- [Provided passage]:
Thousands more people from Black, Asian and minority ethnic (BAME) backgrounds, as well as those aged over 65, are needed to volunteer in Covid-19 vaccine trials.
Ethnic minority groups are “under-represented” in clinical trials in the UK, despite research showing BAME people are disproportionately affected by coronavirus, the Department for Business, Energy and Industrial Strategy (BEIS) said.
Of the 270,000 people who have signed up to the NHS Vaccine Registry so far, 93% are from non-ethnic minority groups.
Researchers are now calling for more BAME volunteers to come forward, as well as people from other vulnerable groups, such as those with chronic diseases or aged over 65.
Minister for Equalities Kemi Badenoch, who is volunteering in coronavirus vaccine trials conducted by US biotechnology firm Novavax, said: “At home, we have to ensure every community trusts a future vaccine to be safe and that it works across the entire population.
“But with less than half a per cent of people on the NHS Vaccine Registry from a black background, we have a lot more work to do.”
According to Public Health England, people from black backgrounds are statistically more likely to be diagnosed with Covid-19, while death rates are higher for BAME groups.
The Office for National Statistics said people of black ethnicity were 1.9 times more likely to die from a coronavirus-related death than those of white ethnicity.
Six different coronavirus vaccines are currently being developed in the UK, however thousands of people from different ages and backgrounds are needed to help speed up the process, the BEIS said.
Clinical studies with a more diverse pool of volunteers will help researchers better understand the effectiveness of each potential vaccine.

- [Source information]:
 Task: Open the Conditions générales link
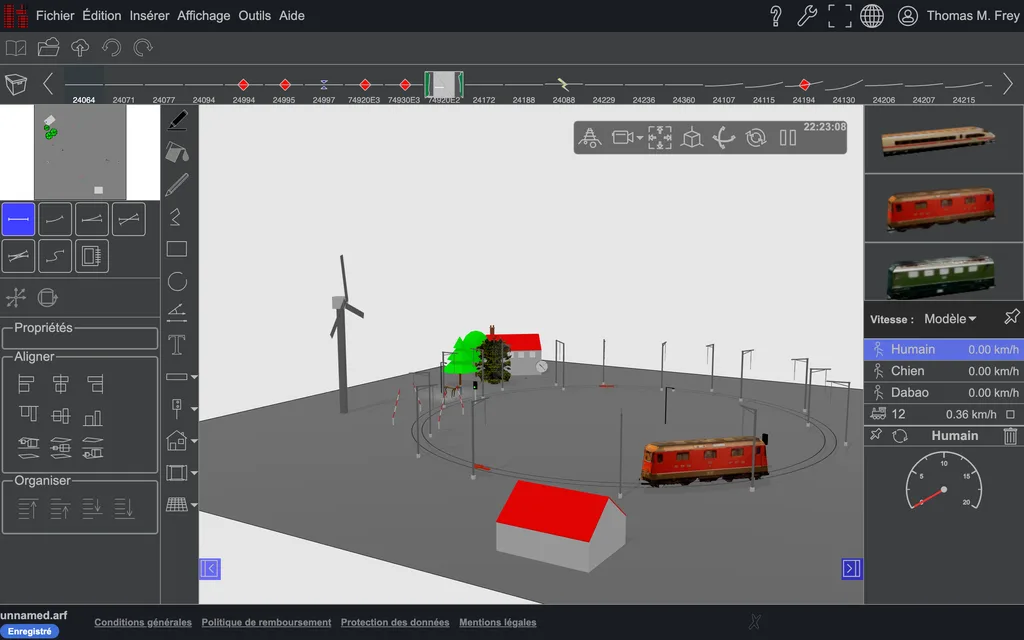tap(143, 622)
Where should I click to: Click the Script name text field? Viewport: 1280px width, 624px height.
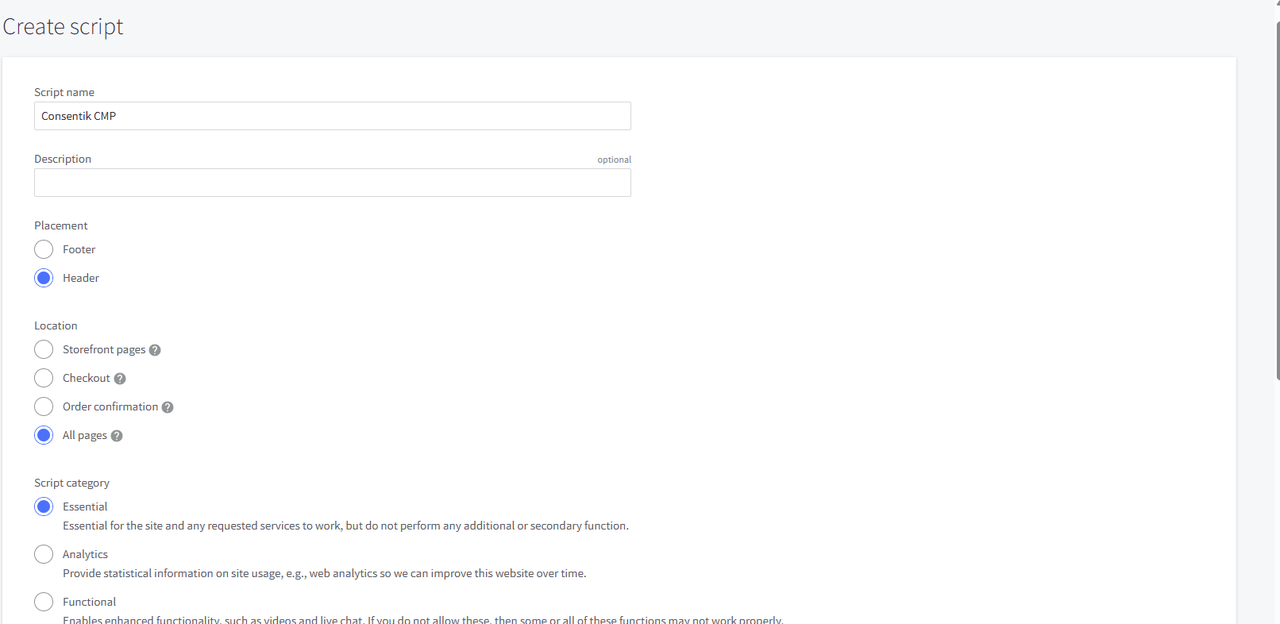332,116
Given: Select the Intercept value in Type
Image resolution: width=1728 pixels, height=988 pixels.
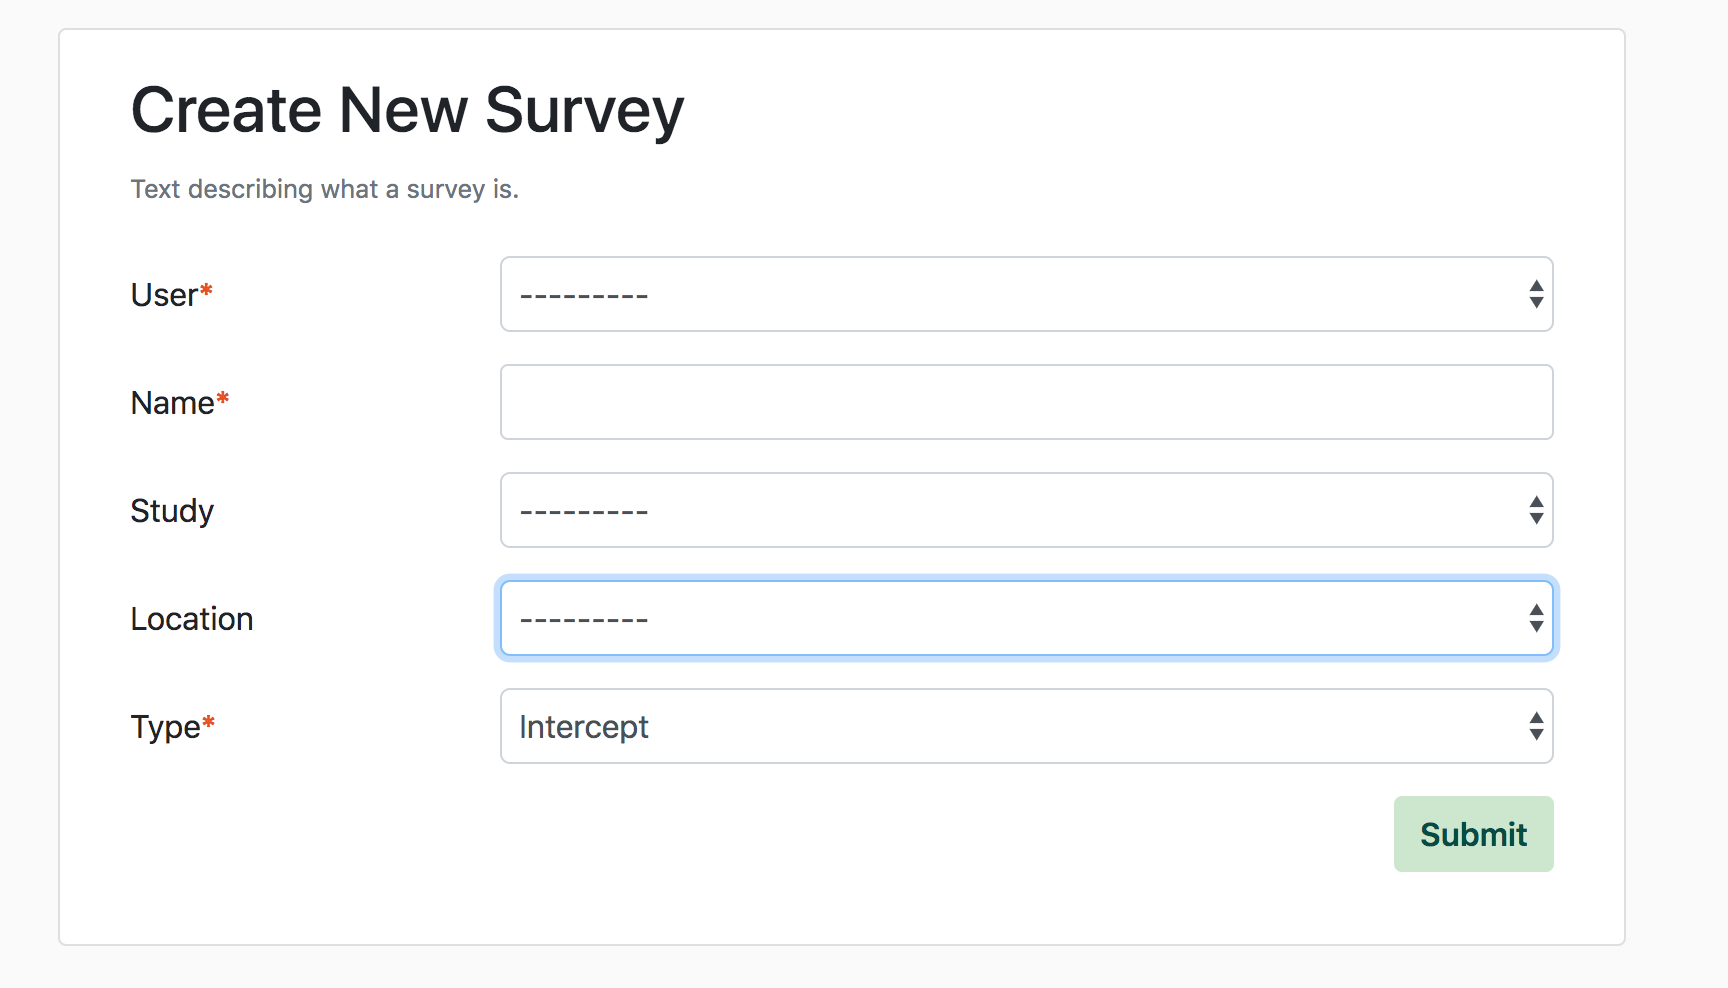Looking at the screenshot, I should pos(584,726).
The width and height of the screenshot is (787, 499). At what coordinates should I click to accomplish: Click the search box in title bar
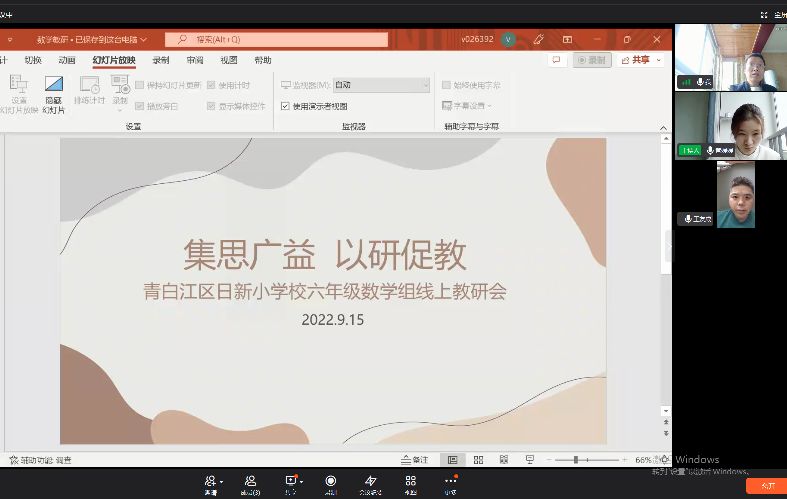pos(276,39)
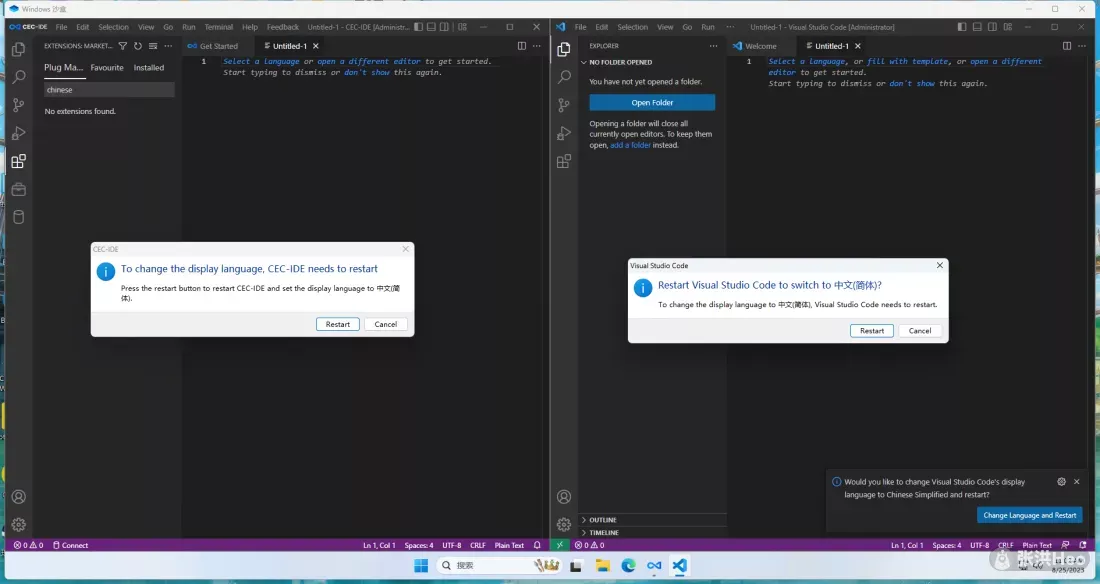Image resolution: width=1100 pixels, height=584 pixels.
Task: Expand the TIMELINE section
Action: pyautogui.click(x=603, y=533)
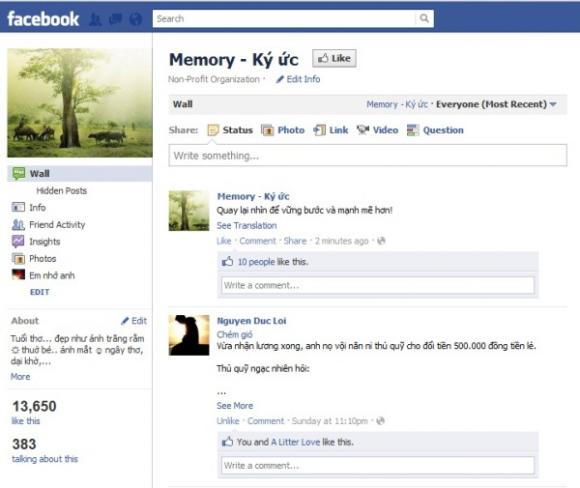Unlike Nguyen Duc Loi's post
This screenshot has width=580, height=488.
[228, 421]
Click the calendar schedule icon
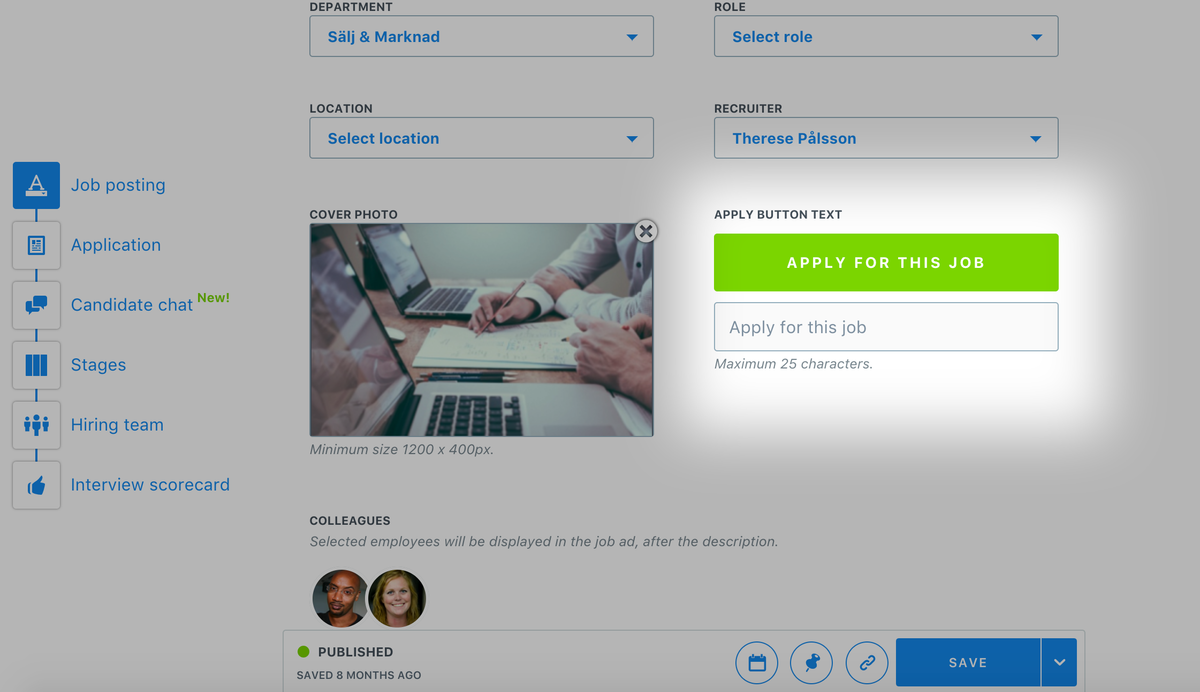 click(757, 662)
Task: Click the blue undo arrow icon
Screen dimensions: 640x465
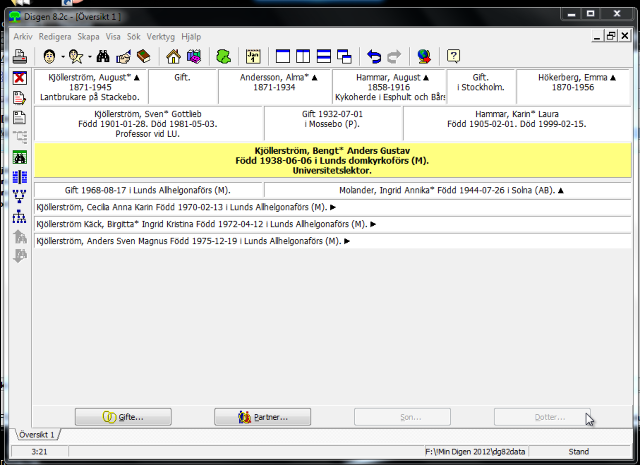Action: click(374, 56)
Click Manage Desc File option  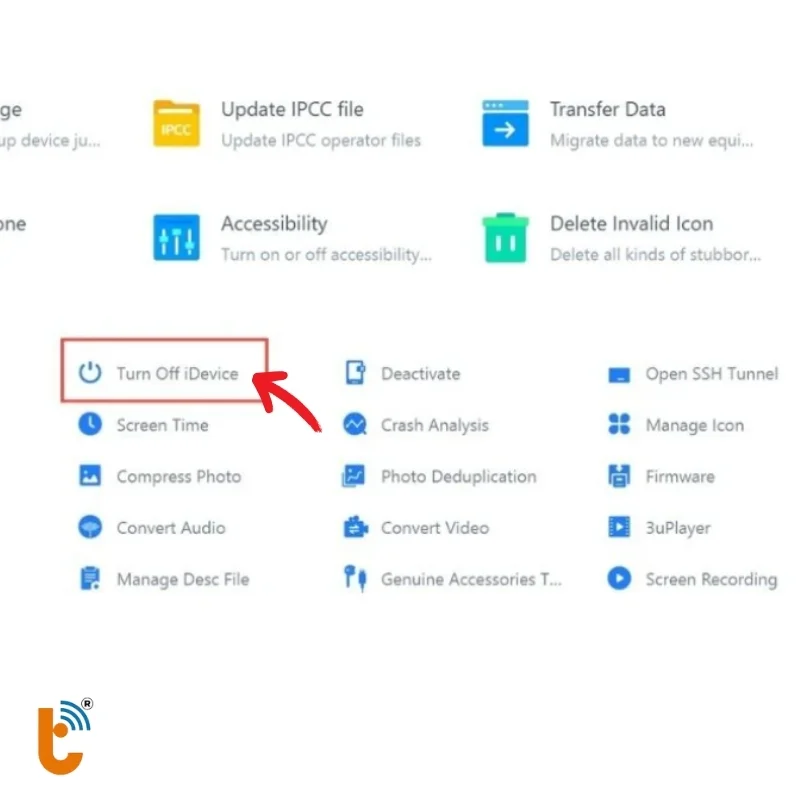pos(182,579)
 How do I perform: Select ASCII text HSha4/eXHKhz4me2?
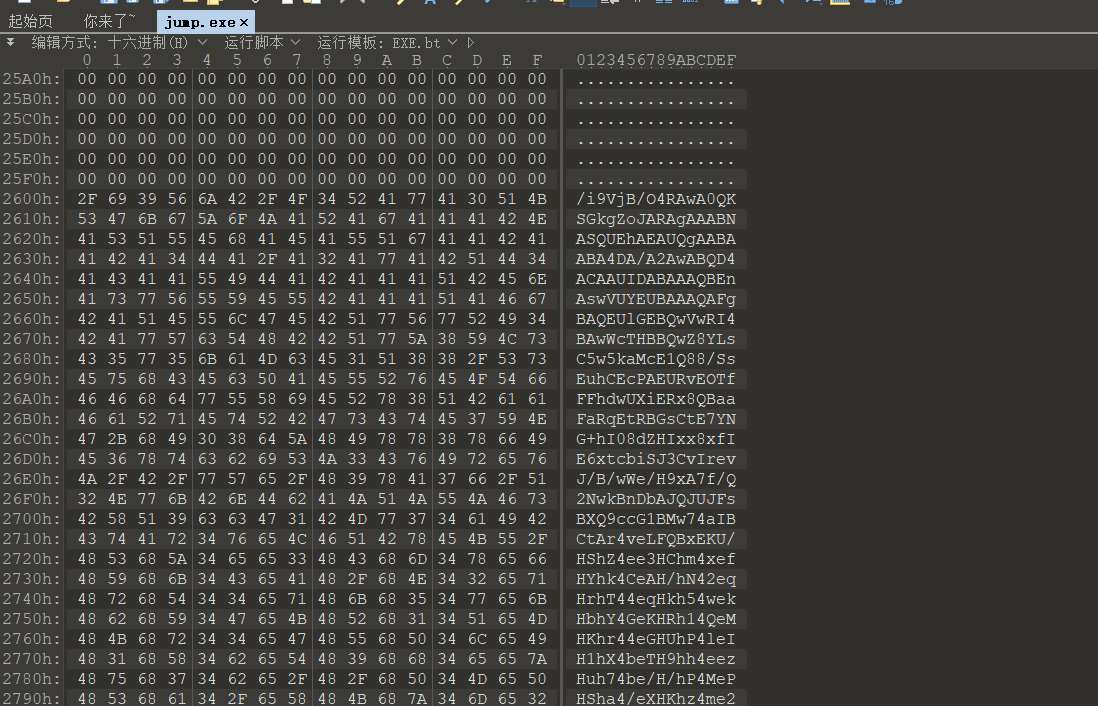point(656,699)
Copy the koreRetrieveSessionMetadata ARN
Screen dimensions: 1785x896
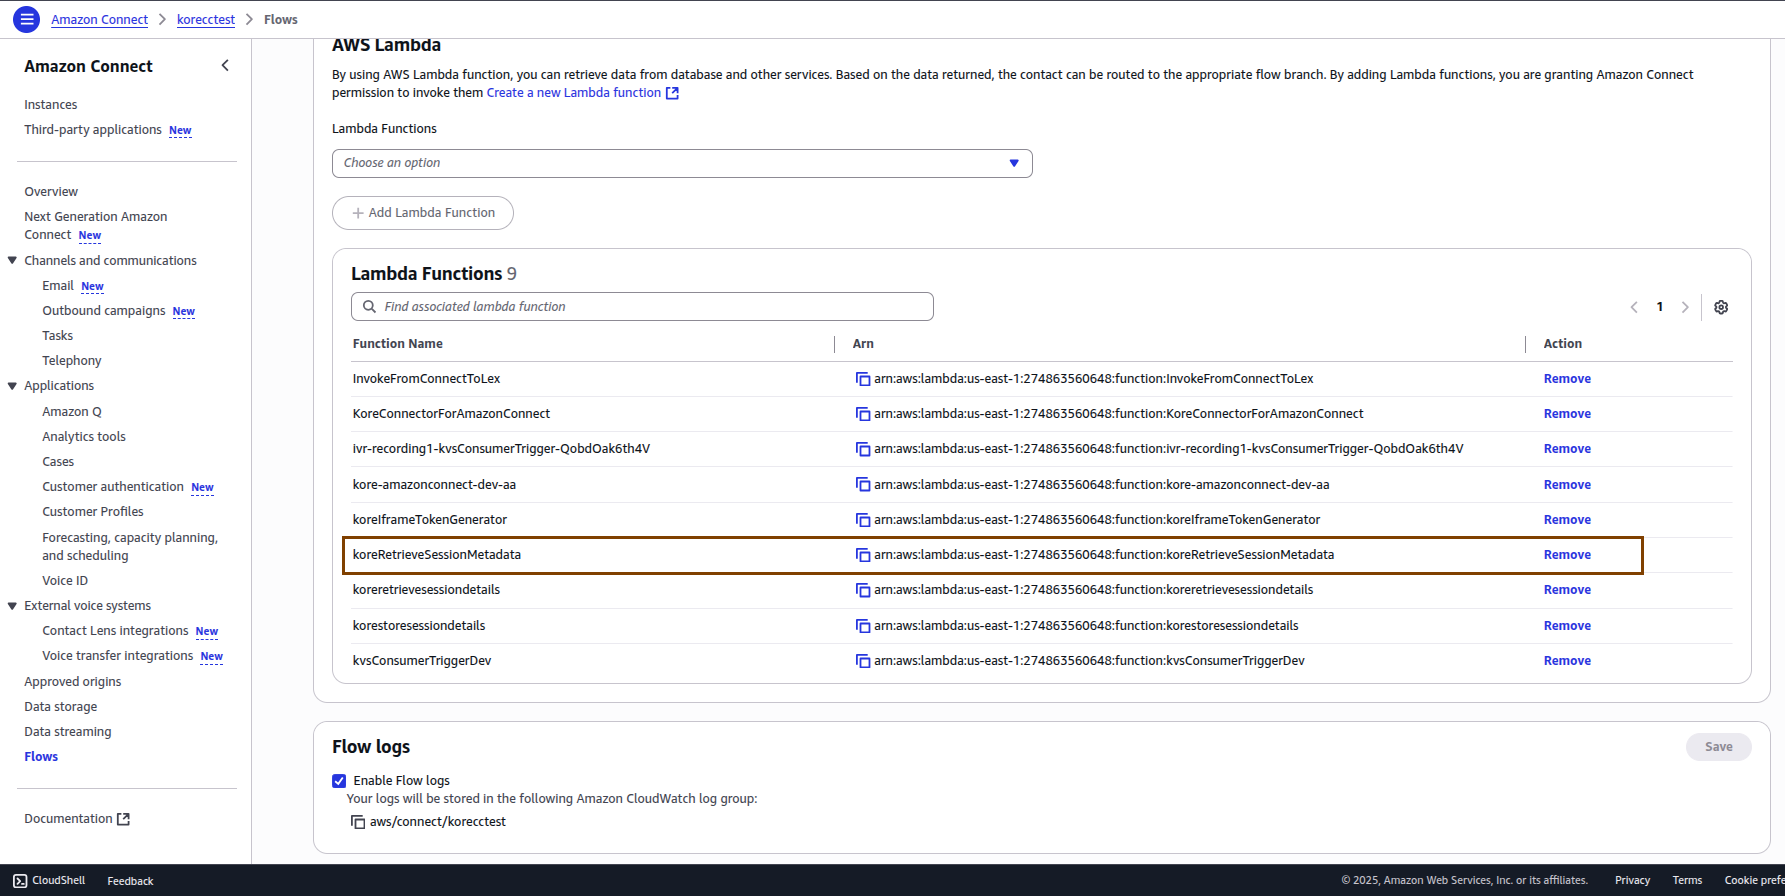[x=862, y=555]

- [Exercises]:
1. According to the article on recruiting Covid-19 vaccine trial volunteers, what percentage of the 270,000 people signed up to the NHS Vaccine Registry are from non-ethnic minority groups?
2. Continue the article on recruiting Covid-19 vaccine trial volunteers from where it stops.

- [Results of the exercise]:
1. 93%

2.
While 270,000 people have signed up to the vaccine registry, only 11,000 are from Asian and British Asian backgrounds, while just 1,200 are black, African, Caribbean or black British, the BEIS said.
Business Secretary Alok Sharma said: “Coronavirus can affect anyone regardless of their background, age or race.
“To ensure we can find a safe and effective vaccine that works for everyone, we all need to get involved.
“That’s why we are urging more people to support our incredible scientists and join the 270,000 people who have already signed up so we can speed up efforts to find a vaccine to defeat this virus once and for all.”
The vaccine registry was launched in July to create a database of people who can be contacted by the NHS to take part in clinical studies.
People who volunteer may be approached by researchers to discuss taking part in studies in the UK.
Kate Bingham, chairwoman of the Government’s vaccine taskforce, said: “Researchers need data from different communities and different people to improve understanding of the vaccines.
“The only way to get this is through large clinical trials.”